### Problem details
Transcribe, verbatim, every line from the start of the entries through the line that contains "Click the pencil"; include both boundary lines and omit all others.

(Excerpts from a dataset)
=== Section Start ===
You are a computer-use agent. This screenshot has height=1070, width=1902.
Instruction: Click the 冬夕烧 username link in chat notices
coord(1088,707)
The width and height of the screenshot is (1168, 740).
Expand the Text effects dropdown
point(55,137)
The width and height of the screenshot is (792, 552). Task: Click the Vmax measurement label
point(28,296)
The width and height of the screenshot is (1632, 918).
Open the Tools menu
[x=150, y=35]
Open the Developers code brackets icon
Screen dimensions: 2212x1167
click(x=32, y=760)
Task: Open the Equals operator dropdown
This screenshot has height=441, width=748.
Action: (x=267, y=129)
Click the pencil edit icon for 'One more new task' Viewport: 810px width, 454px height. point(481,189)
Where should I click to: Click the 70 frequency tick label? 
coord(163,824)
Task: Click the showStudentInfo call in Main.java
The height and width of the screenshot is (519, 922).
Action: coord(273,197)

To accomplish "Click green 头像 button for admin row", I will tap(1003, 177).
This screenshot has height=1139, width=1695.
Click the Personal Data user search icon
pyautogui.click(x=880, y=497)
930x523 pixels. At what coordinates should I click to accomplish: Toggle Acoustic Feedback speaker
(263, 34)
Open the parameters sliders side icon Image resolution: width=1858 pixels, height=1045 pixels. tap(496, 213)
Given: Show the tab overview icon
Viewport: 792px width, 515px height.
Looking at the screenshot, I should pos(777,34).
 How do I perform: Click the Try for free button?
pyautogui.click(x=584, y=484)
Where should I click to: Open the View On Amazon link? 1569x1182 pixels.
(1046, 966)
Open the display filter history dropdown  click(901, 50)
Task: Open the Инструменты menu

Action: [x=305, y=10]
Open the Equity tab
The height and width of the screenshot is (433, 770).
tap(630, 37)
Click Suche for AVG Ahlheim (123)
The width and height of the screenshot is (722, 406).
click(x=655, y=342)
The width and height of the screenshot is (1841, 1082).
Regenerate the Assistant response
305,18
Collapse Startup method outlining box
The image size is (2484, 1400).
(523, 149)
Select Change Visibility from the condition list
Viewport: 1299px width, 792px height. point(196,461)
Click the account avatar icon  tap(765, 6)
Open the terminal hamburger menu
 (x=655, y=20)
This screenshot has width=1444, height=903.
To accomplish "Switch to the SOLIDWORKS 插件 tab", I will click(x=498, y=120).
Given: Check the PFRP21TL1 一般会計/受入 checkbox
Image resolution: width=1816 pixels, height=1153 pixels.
=== Section End ===
### Response
You are a computer-use agent. This screenshot has height=1070, width=1902.
Instruction: Click the 冬夕烧 username link in chat notices
coord(1088,707)
The width and height of the screenshot is (1168, 740).
Expand the Text effects dropdown
point(55,137)
The width and height of the screenshot is (792, 552). Task: Click the Vmax measurement label
point(28,296)
The width and height of the screenshot is (1632, 918).
Open the Tools menu
[x=150, y=35]
Open the Developers code brackets icon
Screen dimensions: 2212x1167
click(x=32, y=760)
Task: Open the Equals operator dropdown
This screenshot has height=441, width=748.
Action: (x=267, y=129)
Click the pencil edit icon for 'One more new task' Viewport: 810px width, 454px height. point(481,189)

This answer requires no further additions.